> [RECORD EXTRACTS]:
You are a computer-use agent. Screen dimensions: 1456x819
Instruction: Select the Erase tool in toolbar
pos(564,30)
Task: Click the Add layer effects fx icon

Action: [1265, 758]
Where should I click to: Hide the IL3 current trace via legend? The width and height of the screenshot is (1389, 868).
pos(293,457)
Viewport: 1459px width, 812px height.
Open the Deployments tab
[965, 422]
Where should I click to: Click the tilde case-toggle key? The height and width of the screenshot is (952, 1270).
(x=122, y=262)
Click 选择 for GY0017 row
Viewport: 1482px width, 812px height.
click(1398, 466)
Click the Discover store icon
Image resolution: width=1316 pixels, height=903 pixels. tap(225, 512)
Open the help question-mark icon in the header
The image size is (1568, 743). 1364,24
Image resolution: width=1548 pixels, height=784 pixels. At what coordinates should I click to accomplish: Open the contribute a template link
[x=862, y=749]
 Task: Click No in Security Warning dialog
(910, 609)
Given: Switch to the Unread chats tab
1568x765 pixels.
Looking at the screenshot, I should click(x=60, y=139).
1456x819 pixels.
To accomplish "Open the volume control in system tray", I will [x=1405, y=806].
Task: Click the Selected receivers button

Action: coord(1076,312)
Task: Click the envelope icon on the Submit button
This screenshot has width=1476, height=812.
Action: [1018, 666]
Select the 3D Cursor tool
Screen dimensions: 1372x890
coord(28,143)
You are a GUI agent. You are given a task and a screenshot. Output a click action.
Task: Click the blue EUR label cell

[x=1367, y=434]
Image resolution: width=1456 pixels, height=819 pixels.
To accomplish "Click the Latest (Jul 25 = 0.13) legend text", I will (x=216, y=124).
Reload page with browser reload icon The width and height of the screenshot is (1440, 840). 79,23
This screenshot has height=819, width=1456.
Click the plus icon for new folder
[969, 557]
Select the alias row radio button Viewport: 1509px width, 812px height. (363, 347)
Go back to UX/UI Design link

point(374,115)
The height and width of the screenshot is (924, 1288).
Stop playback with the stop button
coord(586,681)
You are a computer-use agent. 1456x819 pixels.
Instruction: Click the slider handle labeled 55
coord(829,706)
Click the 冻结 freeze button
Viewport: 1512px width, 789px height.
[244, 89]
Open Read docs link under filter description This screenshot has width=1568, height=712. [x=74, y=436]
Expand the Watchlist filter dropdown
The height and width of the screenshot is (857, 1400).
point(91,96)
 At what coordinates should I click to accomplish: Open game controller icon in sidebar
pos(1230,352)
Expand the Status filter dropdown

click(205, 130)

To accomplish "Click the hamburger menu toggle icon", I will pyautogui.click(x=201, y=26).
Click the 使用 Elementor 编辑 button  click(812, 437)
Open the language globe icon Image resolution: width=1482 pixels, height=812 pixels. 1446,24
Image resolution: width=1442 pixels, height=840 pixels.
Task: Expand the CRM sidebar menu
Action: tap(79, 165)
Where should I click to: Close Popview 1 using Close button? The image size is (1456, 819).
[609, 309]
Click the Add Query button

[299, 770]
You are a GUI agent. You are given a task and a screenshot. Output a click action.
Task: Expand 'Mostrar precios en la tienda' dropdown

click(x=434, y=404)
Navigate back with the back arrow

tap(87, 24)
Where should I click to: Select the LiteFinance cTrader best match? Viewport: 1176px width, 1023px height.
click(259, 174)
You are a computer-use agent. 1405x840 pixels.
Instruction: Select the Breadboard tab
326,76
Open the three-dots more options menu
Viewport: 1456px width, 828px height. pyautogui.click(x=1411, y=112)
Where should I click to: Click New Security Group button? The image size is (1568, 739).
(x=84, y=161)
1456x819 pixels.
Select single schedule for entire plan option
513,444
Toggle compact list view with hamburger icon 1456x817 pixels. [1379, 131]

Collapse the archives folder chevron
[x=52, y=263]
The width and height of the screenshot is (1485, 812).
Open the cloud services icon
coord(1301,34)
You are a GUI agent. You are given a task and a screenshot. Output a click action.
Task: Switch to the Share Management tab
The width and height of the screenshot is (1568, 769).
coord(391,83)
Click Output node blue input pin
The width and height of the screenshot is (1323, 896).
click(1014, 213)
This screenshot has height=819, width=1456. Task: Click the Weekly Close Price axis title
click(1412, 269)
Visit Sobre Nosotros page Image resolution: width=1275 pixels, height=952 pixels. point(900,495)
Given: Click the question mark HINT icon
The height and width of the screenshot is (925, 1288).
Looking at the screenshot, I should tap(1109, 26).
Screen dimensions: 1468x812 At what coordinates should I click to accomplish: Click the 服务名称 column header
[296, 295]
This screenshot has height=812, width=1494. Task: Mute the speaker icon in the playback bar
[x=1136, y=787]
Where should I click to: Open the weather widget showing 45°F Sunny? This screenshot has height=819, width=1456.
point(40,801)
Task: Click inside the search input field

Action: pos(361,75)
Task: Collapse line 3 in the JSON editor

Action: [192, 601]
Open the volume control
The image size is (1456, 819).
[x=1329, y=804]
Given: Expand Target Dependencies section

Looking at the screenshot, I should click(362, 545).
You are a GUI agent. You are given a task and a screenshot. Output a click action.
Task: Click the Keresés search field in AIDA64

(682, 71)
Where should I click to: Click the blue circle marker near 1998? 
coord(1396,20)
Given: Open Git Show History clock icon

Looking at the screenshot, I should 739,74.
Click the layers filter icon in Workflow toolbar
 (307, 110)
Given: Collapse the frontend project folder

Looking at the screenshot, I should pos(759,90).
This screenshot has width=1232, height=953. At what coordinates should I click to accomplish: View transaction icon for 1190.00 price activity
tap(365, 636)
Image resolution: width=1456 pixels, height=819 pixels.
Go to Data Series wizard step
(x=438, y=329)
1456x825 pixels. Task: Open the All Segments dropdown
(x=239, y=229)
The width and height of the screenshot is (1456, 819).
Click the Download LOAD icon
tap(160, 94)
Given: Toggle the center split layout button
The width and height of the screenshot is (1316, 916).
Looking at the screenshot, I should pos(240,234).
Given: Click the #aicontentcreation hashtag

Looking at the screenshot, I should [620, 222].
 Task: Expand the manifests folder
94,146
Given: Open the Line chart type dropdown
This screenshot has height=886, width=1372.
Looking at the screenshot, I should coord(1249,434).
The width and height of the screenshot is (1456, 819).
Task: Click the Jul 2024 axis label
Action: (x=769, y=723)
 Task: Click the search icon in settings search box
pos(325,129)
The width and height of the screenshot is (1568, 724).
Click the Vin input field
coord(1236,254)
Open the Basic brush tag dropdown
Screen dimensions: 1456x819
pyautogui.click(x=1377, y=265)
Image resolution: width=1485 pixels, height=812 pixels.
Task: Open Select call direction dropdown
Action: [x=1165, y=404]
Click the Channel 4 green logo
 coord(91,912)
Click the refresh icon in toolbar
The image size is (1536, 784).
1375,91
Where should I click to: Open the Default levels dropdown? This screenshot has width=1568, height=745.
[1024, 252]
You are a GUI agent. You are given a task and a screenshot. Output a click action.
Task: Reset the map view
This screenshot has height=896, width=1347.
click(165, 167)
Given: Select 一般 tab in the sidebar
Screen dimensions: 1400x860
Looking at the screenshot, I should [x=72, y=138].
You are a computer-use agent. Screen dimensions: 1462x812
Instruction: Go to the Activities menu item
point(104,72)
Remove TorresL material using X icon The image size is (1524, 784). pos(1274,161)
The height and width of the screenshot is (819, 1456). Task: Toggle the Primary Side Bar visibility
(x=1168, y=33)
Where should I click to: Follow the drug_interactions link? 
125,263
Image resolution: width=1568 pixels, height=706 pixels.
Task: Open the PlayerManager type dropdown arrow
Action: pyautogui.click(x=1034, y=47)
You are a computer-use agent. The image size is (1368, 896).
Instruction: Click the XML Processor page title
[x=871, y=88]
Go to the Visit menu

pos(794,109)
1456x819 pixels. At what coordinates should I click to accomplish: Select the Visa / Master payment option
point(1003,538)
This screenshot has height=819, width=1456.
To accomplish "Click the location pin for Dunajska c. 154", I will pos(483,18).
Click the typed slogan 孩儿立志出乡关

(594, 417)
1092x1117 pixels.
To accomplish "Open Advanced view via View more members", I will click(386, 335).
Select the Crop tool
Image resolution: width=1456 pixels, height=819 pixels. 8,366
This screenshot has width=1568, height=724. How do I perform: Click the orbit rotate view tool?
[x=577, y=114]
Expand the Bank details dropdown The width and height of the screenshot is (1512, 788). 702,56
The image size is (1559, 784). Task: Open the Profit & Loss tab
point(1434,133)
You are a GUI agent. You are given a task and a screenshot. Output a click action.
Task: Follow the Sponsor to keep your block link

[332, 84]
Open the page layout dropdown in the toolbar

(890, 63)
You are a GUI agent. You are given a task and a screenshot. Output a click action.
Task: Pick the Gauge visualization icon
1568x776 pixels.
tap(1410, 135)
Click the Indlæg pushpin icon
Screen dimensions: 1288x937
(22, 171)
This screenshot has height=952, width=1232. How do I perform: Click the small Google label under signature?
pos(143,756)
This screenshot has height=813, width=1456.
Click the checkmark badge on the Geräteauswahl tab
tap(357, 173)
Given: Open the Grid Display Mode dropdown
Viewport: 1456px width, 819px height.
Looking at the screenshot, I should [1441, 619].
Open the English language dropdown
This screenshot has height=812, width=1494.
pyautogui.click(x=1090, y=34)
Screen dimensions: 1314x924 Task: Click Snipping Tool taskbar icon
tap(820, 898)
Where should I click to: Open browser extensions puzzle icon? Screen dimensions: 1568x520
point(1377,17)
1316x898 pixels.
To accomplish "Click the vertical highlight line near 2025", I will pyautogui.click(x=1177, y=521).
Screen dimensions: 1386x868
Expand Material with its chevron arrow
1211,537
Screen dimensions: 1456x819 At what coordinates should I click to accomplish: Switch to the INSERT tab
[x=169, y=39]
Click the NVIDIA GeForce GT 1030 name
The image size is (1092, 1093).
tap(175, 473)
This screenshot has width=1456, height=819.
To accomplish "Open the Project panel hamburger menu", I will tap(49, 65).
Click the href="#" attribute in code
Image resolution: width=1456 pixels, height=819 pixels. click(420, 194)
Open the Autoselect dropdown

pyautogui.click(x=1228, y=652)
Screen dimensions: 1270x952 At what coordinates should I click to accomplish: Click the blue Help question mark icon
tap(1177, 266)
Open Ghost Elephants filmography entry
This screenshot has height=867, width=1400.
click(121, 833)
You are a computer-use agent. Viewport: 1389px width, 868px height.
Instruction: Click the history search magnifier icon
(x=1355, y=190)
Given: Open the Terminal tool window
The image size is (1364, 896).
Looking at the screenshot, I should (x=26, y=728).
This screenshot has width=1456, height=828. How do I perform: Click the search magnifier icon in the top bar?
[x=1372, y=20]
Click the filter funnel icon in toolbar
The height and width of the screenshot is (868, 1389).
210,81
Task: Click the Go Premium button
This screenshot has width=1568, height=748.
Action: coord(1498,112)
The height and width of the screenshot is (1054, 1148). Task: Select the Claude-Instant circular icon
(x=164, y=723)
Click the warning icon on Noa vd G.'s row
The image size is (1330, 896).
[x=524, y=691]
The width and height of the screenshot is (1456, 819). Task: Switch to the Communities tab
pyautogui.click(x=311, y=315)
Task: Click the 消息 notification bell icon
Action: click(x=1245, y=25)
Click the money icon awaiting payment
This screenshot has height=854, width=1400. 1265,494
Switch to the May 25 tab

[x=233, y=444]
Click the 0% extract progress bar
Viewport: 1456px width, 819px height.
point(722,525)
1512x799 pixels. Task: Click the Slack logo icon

> [TASK GOAL]: Return each line from the material that includes the string "hamburger".

> [EXPECTED ANSWER]:
To accomplish "Click the hamburger menu toggle icon", I will pyautogui.click(x=201, y=26).
Toggle compact list view with hamburger icon 1456x817 pixels. [1379, 131]
To accomplish "Open the Project panel hamburger menu", I will tap(49, 65).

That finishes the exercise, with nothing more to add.